By Soraya Permatasari
July 30 (Bloomberg) -- Citigroup Inc., rescued by the U.S. government after a record loss last year, is “moving extremely fast” on asset sales, Chief Executive Officer Vikram Pandit said.
“We created and set targets for Citi in terms of asset reductions, in terms of risk reduction, in terms of cost reduction and we have met every target and we met them on time, as well,” Pandit told reporters in Kuala Lumpur today. “We’re actually moving extremely fast.”
Pandit, 52, has sold units in developed countries including Japan and is turning his focus to emerging markets after the global credit crisis sent the U.S. economy into a recession. The CEO credited asset sales with helping New York-based Citigroup post a profit for the first two quarters this year.
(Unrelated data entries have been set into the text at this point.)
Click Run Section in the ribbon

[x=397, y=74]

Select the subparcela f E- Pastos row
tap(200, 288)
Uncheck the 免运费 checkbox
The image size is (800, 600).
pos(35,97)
Citigroup today agreed to sell its stake in a Japanese asset management unit to Sumitomo Trust & Banking Co., Japan’s fifth- largest bank, for 75.6 billion yen ($795 million). The U.S. bank has also sold assets in Japan to Sumitomo Mitsui Financial Group Inc. and Nomura Holdings Inc. since May.
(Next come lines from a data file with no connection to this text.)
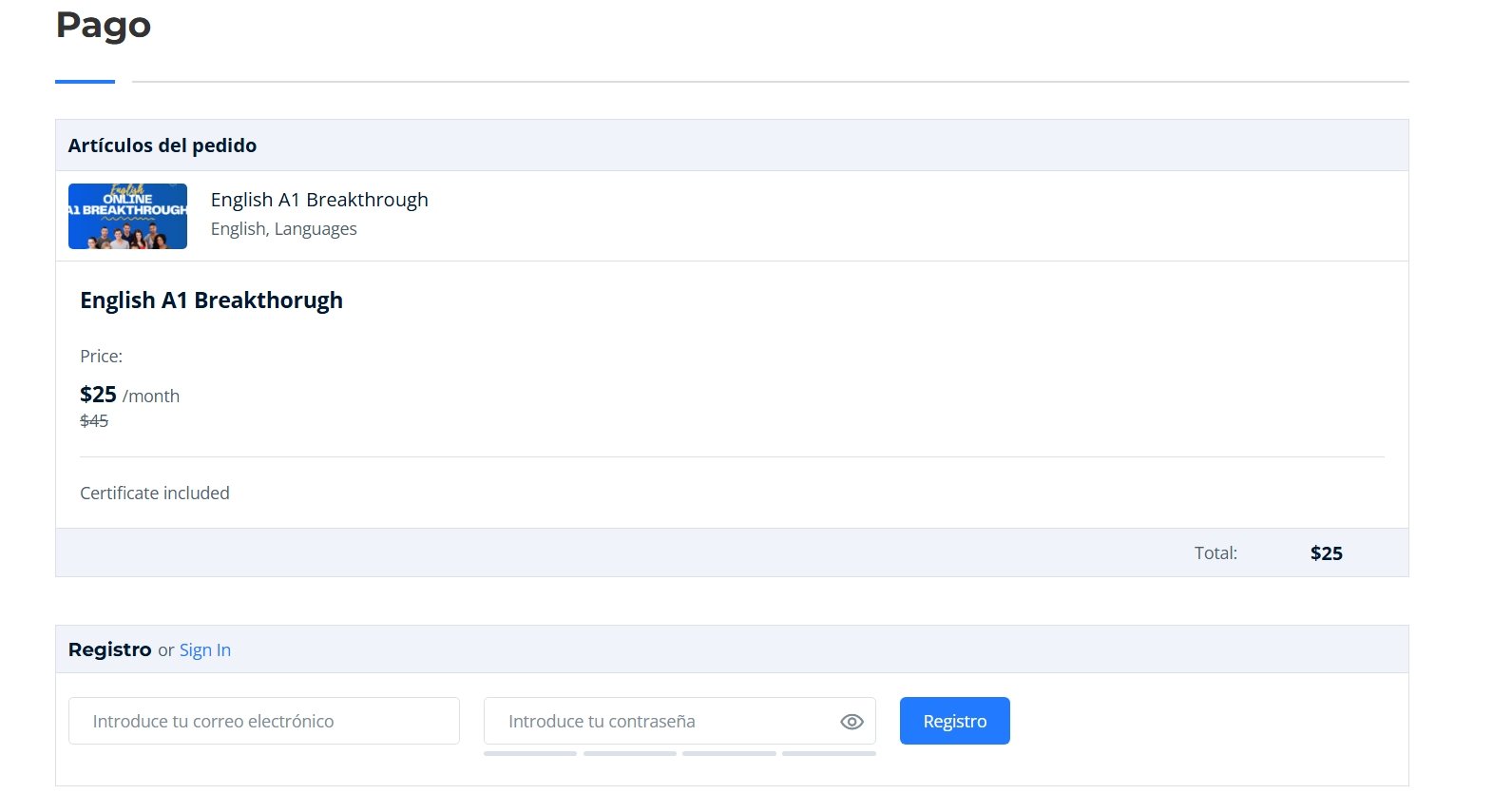The height and width of the screenshot is (794, 1512).
Task: Open the Sign In link
Action: (x=205, y=650)
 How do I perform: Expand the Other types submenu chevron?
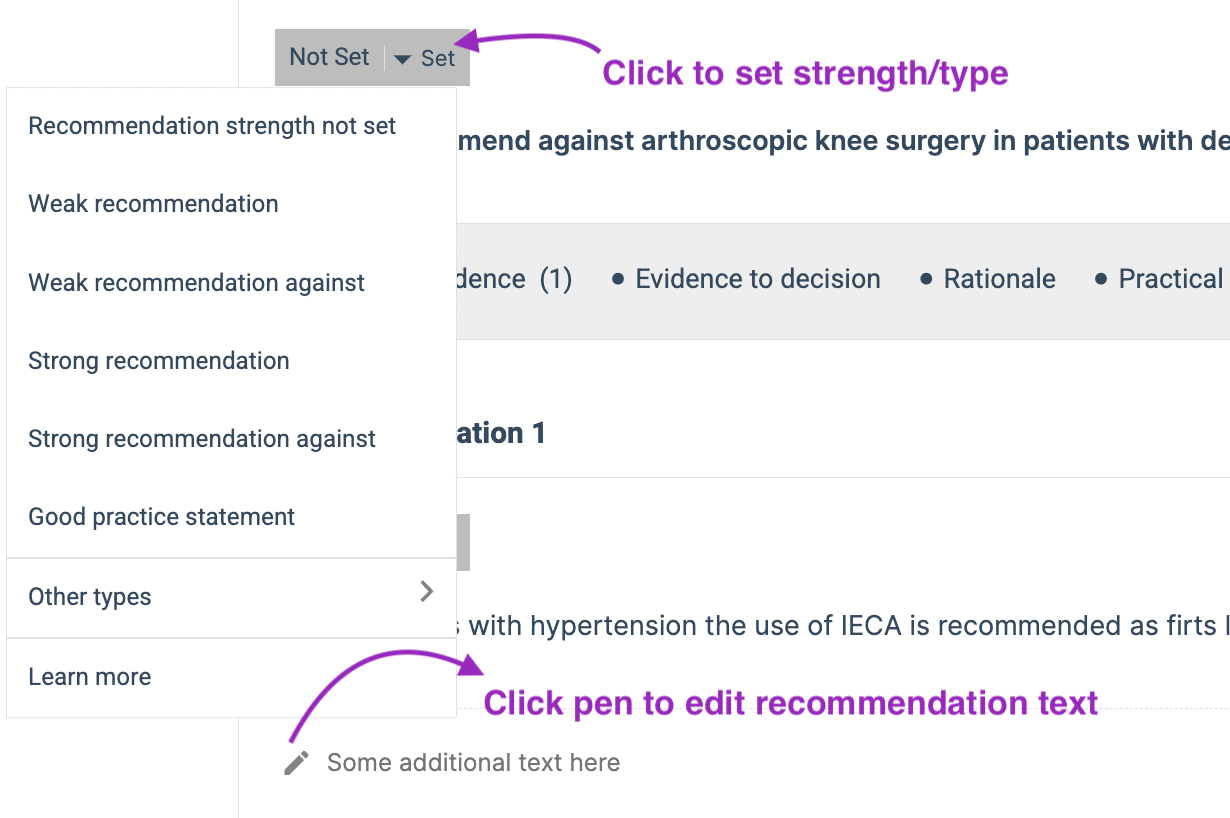tap(427, 591)
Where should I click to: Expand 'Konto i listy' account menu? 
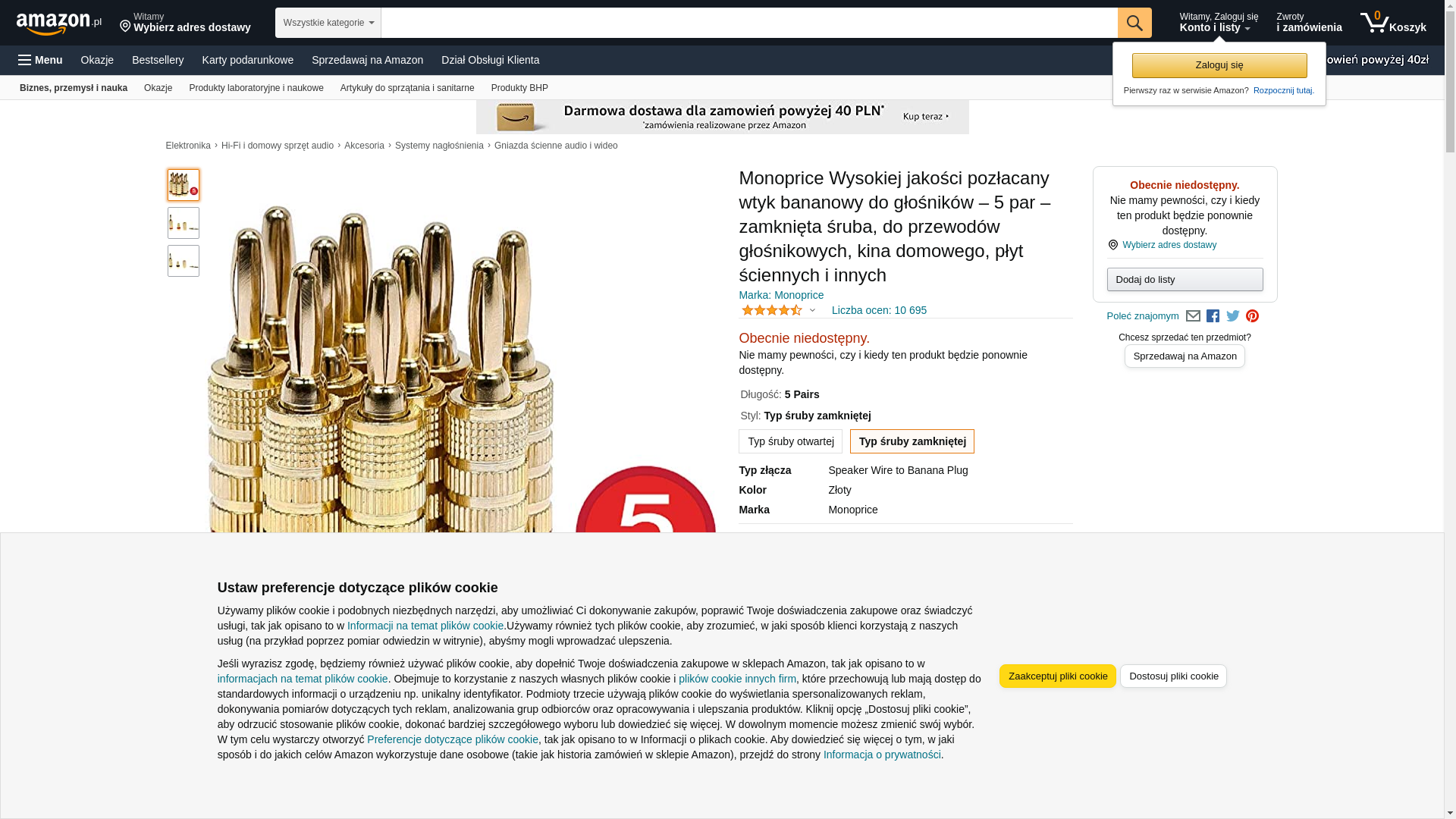1219,23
“Our costs are down by about 25 percent, our assets are down by close to 25 percent, our risk is down more than that and so we continue to turn the company around,” Pandit said.
Pandit also said he expects the bank’s profitability in Asia-Pacific to increase, as the region is home to emerging markets including China. Citigroup plans to add four branches in Malaysia next year, he said.
Government Stake
The executive predicted in June that Citicorp, Citigroup’s biggest operation by revenue, will derive half of its future business from emerging markets. The U.S. government is taking a 34 percent stake in Citigroup after a $28 billion loss last year.
“We are one of the largest players in the emerging markets,’ Pandit said today. “And these are markets that are likely to grow pretty well over the next so many years.”
Asia-Pacific accounted for almost 25 percent of Citicorp’s revenue in the second quarter and nearly 40 percent of net income, James Griffiths, a Hong Kong-based Citigroup spokesman, said in an e-mail.
Pandit has argued that foreign markets offer the best opportunity for Citigroup to rebuild a capital base eroded by the financial crisis and repay the bailout funds. Citigroup has a bigger presence than rivals outside the U.S., while its domestic bank-branch network is one-sixth the size of San Francisco-based Wells Fargo & Co.’s.
Islamic Subsidiary
Citigroup also plans to set up a standalone Islamic banking subsidiary in Malaysia, Pandit said. The bank has submitted an official application to Bank Negara Malaysia, the central bank, to establish the unit, he said.
Pandit was in Singapore yesterday after visiting Hong Kong earlier this week, according to people familiar with the visit, who declined to be identified because the CEO’s itinerary isn’t public. Regional chief Ajay Banga quit in June to become president of MasterCard Inc.
“Vikram is here to connect with employees and clients and conduct business in a key region for Citi,” Griffiths said.
The three people who replaced Banga were Shengman Zhang, chairman of Asia Pacific, and Stephen Bird and Shirish Apte, regional co-CEOs.